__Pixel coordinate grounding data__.

BEGIN

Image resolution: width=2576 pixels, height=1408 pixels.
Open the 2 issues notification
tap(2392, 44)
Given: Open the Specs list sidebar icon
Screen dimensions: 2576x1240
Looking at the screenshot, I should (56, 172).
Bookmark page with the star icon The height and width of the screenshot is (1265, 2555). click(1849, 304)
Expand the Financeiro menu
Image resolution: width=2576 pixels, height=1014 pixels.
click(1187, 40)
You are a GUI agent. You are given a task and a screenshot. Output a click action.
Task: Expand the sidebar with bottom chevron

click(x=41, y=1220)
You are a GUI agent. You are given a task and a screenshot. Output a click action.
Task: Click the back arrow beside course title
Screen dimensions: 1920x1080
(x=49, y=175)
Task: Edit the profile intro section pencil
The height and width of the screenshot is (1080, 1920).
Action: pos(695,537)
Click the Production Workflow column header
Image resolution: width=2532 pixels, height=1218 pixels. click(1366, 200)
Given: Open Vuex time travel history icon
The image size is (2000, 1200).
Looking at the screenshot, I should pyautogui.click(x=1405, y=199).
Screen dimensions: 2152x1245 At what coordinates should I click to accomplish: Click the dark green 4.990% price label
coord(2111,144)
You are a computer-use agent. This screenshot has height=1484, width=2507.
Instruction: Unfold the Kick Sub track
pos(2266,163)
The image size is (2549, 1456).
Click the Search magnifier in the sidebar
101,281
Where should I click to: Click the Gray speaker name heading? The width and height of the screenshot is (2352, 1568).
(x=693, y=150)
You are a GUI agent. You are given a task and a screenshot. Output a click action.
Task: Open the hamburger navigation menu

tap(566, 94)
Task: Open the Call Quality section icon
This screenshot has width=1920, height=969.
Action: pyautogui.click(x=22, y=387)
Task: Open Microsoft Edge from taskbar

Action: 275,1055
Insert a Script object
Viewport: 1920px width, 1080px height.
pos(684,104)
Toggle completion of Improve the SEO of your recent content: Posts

END

__ASSIGNMENT__. Find and copy every line in the entries above where the string "section" occurs.

__THE COMPLETED TASK__.
Task: Edit the profile intro section pencil
Task: Open the Call Quality section icon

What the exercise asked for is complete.